Constable on the Prowl (The Constable Nick Series Book 2)
Page 4
Inside stood a huge mangle with ancient wooden rollers, worn hollow in the centre by years of wringing out the washing of generations. Smiling quietly at the waiting man Vesuvius inserted the slender tube of the mouth end of the trumpet between the rollers and began to turn the handle.
I am assured that cries of deep anguish echoed from the horrified scrap merchant as his precious trumpet was drawn into the mangle. He was kept at arm’s length by Vesuvius, who used his powerful free arm to turn the handle. Eventually, the trumpet appeared from the other side, flattened like a pancake. Vesuvius took it in his hands, seized the dirty collar again and propelled the hapless character outside. Not a word was spoken by Vesuvius as he led the Scrappy to his horse, tossed the trumpet among the other scrap on the cart, and closed his door on that episode.
The slumbering Vesuvius was never again aroused by trumpet blasts.
My respect for Vesuvius grew as I saw more of him. Due to our shift system we frequently worked nights together and those mid-shift meal breaks were regularly provided with entertainment by those terrible traffic twins, Ben and Ron. Their pranks upon Vesuvius seemed endless, although it must be said they were all harmless. Vesuvius, on his part, took them stoically and never grumbled or lost his temper. His nickname seemed all the more apt because the violent eruptions of Mount Vesuvius were not very frequent, although it did grumble and threaten from time to time. They were very similar, he and his volcano.

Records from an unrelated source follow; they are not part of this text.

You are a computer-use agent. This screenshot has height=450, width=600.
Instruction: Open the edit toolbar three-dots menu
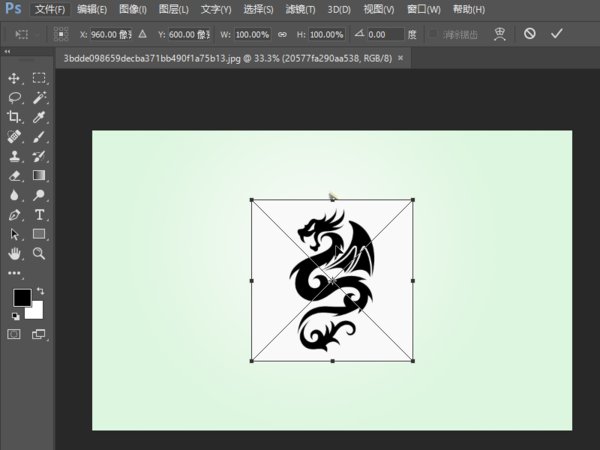15,273
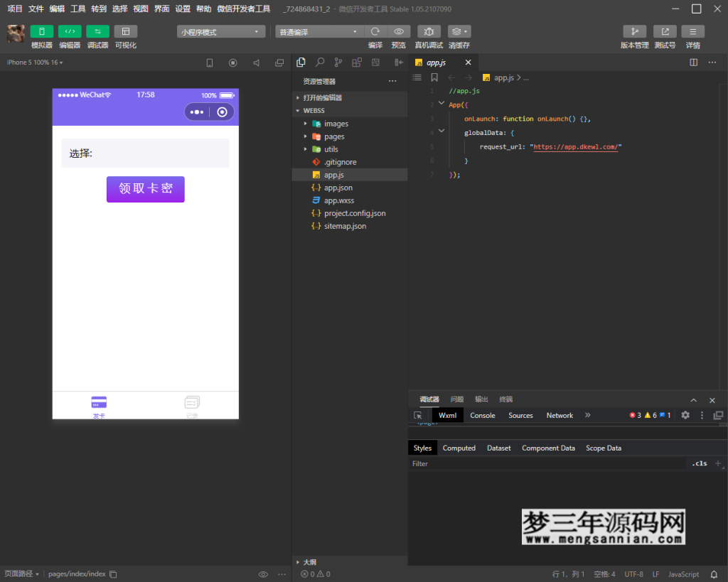Open the preview eye icon
The image size is (728, 582).
tap(399, 32)
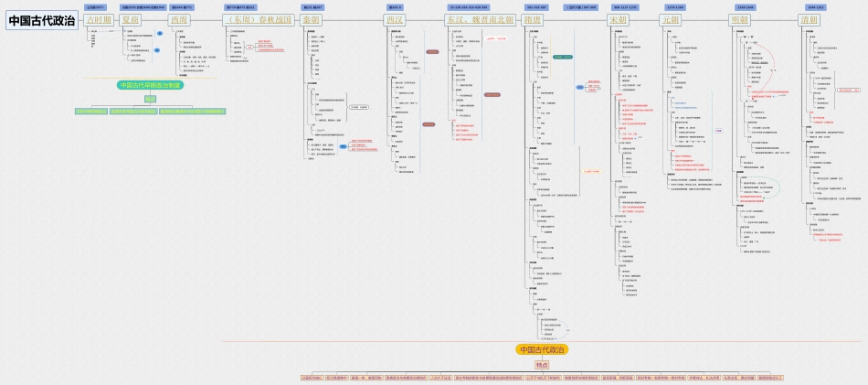Select the orange 中国古代政治 summary topic
868x385 pixels.
pyautogui.click(x=542, y=349)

It was nice to get him talking. On those occasions when the traffic lads did not arrive, Vesuvius and I would chat quite amiably. He would tell me of his early service in the Force, when discipline was strict and money was poor, but he was proud to remember the days when the public respect for the bobby was at its height, and when they appreciated the work done on their behalf. A few smartly clipped ears were infinitely better than either court appearances, the advice of social workers or the utterances of bureaucrats who had no idea of how to deal with people, but who were wizards with statistics. Modern law-makers were thinkers, not doers, Vesuvius would say, but he continued to act in his own way, apparently totally content with life.
He told me the modern version of the Good Samaritan parable one night, relating how a social worker had found a poor man in the ditch. The man had been violently attacked and robbed by a gang of thugs. As the injured man lay bleeding in the street the social worker said, ‘What an awful thing to happen. Tell me who did this to you, so that I might find him and minister to him’.

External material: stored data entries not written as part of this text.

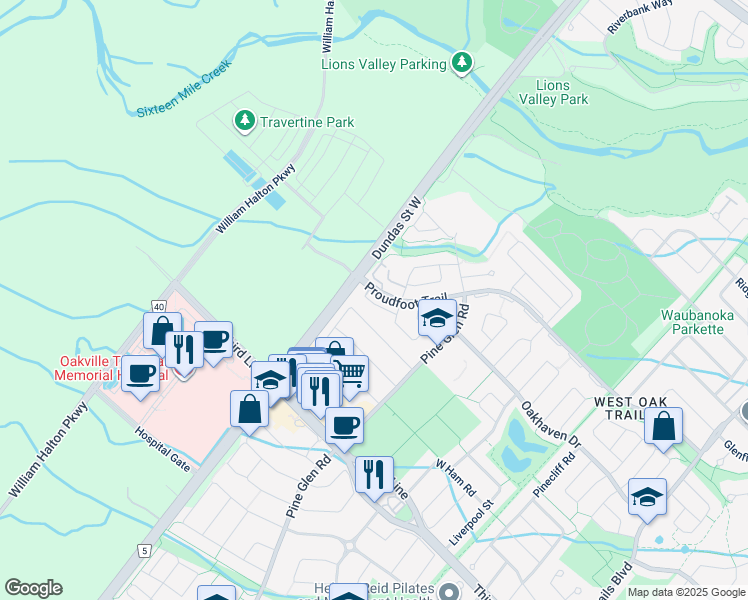Open the restaurant marker beside highway 40 shield
748x600 pixels.
(184, 352)
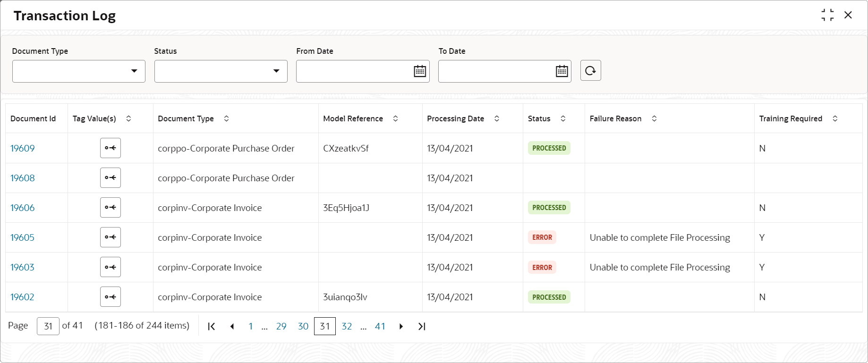This screenshot has height=363, width=868.
Task: Sort by Training Required column
Action: pyautogui.click(x=835, y=118)
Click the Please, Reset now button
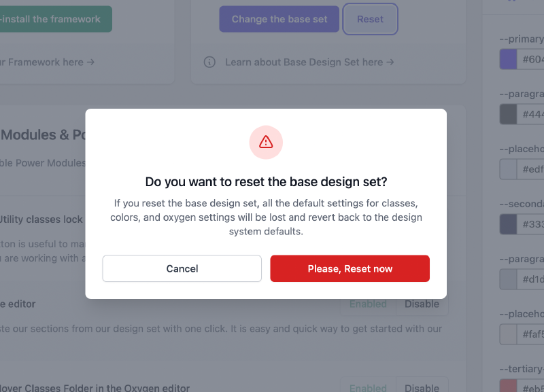The image size is (544, 392). [x=350, y=268]
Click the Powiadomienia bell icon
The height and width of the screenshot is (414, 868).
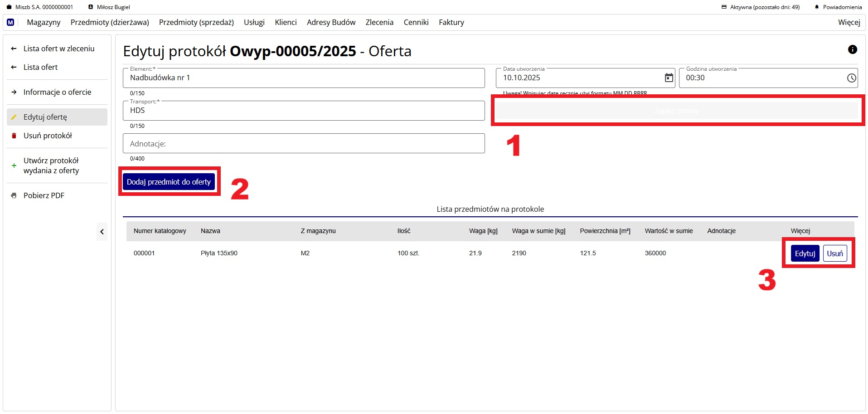point(817,7)
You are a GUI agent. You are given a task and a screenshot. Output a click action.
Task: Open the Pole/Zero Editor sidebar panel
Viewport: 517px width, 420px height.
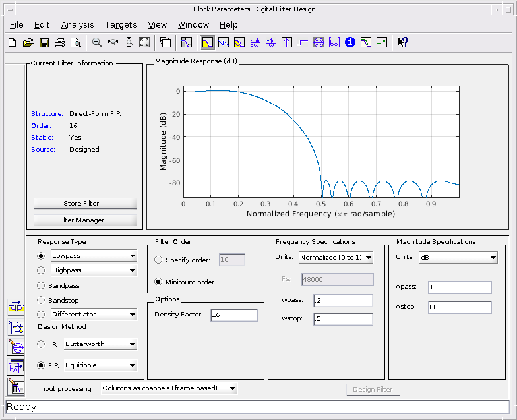(16, 347)
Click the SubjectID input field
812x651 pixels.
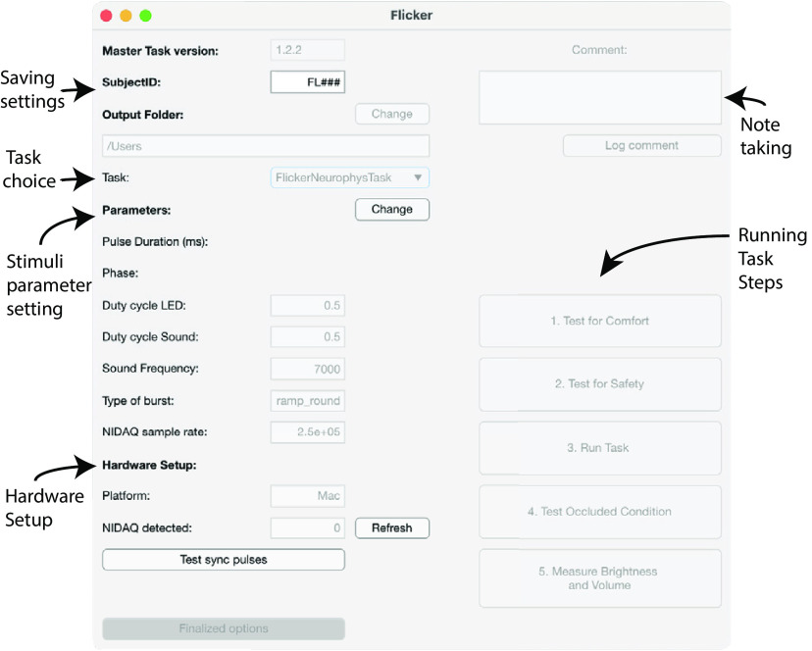click(x=308, y=81)
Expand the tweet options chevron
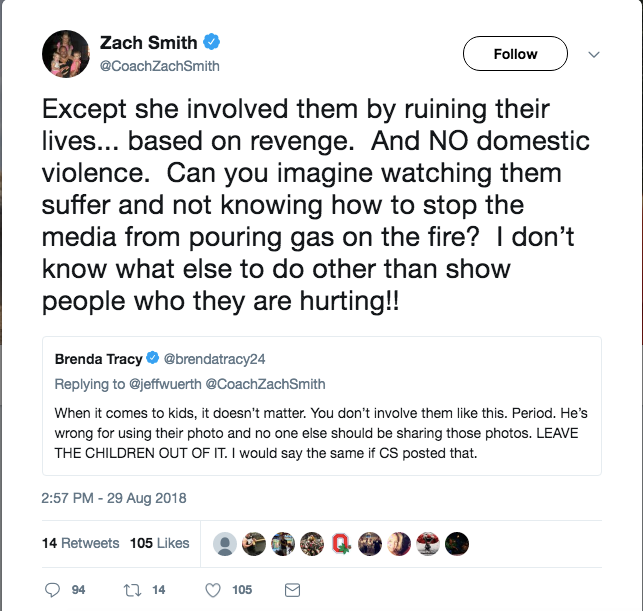The image size is (643, 611). 592,54
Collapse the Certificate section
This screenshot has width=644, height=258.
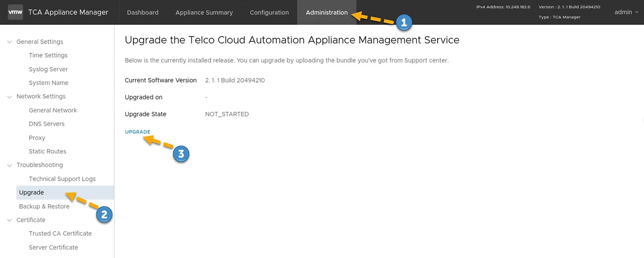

As we grew to understand each other. I realised that Vesuvius was highly intelligent. He was far from the slow and dim-witted person he pretended to be, and several little clues led me to this belief. The regular egg-smashing joke was one example of this. From snippets told me when we were alone he knew that Ben and Ron swapped the eggs, although he never allowed them to realise he knew of their pranks.
Whenever he was caught by their tomfoolery, he continued to blame his wife for forgetting to hard-boil the eggs, but he craftily told everyone else of his knowledge. The result was that only the terrible twins were fooled by this and although it meant an egg-spattered tunic from time to time, the real fools of the incidents were Ben and Ron. Everyone else was secretly laughing at them and their ignorance. It was this attitude that gave me an insight into the complex character of the stolid, unflappable PC Ventress.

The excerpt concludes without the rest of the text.